Hafifçe yanmaya sigaranın ardından Sirius geriye çekildi. "Değerimi bil son sigarayı sana kendi ellerimle içiriyorum." James hafifçe gülümsedi "Sabahtan beri iki paket içtiniz ve bana bir tane veriyorsun gerçek değerini bilmeliyim."
Sirius, James'in sigaradan zehiri çekişini izledi, sigarayı oğlanın dudaklarından alıp kendininkine götürdü. "Bizi o aptal kavgaya sokmadan önce düşünseydin o zaman belki tüm paketi beraber içerdik."
Gözlerinin önünde kayıp giden sigaraya karşı hafifçe dudağını büzerek "Tamam aptallık ettim ama bari son sigaramı geri ver!" dedi, küçük bir çocuk gibiydi sesi. Uzun saçlı oğlan, James'in bebeğe benzer mızmızlanmasına daha fazla dayanamayarak sigarayı yeniden arkadaşının dudaklarına verdi.

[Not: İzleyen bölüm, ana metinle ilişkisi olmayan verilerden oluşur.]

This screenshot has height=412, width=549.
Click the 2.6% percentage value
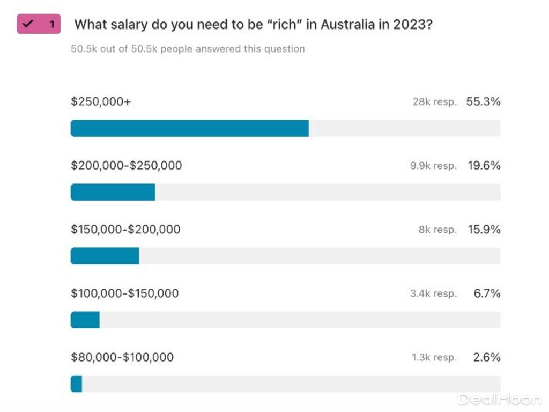[x=487, y=357]
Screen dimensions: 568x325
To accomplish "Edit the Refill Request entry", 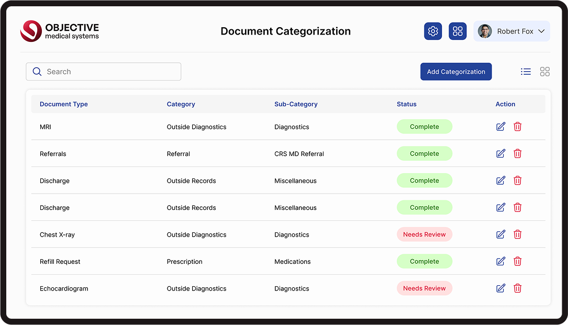I will (x=500, y=261).
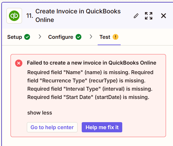Click the red error circle icon

[x=19, y=63]
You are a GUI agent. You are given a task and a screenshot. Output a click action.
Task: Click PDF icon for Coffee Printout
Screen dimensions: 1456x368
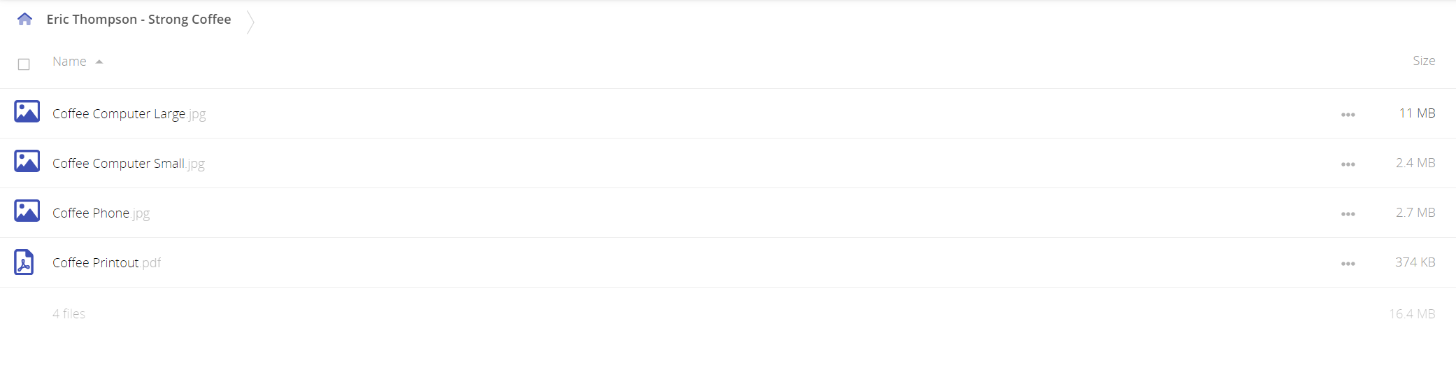[x=24, y=262]
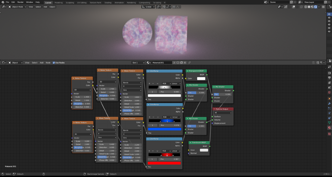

James sigarasını bitirene kadar dörtlü arasında yoğun bir sessiz oluştu. Remus yediği cipse gömülmüş karnına yediği tekmeyi unutmaya çalışıyor, Peter ise hiç bu kadar geç vakte ayakta olmadığı için uyukluyor ve Sirius ise yorgunlukla yerde uzanıyordu. James ayağı ile Sirius'u dürttü "Kalk yerden aptal, Okulların açılmasına iki gün kala hasta olacaksın."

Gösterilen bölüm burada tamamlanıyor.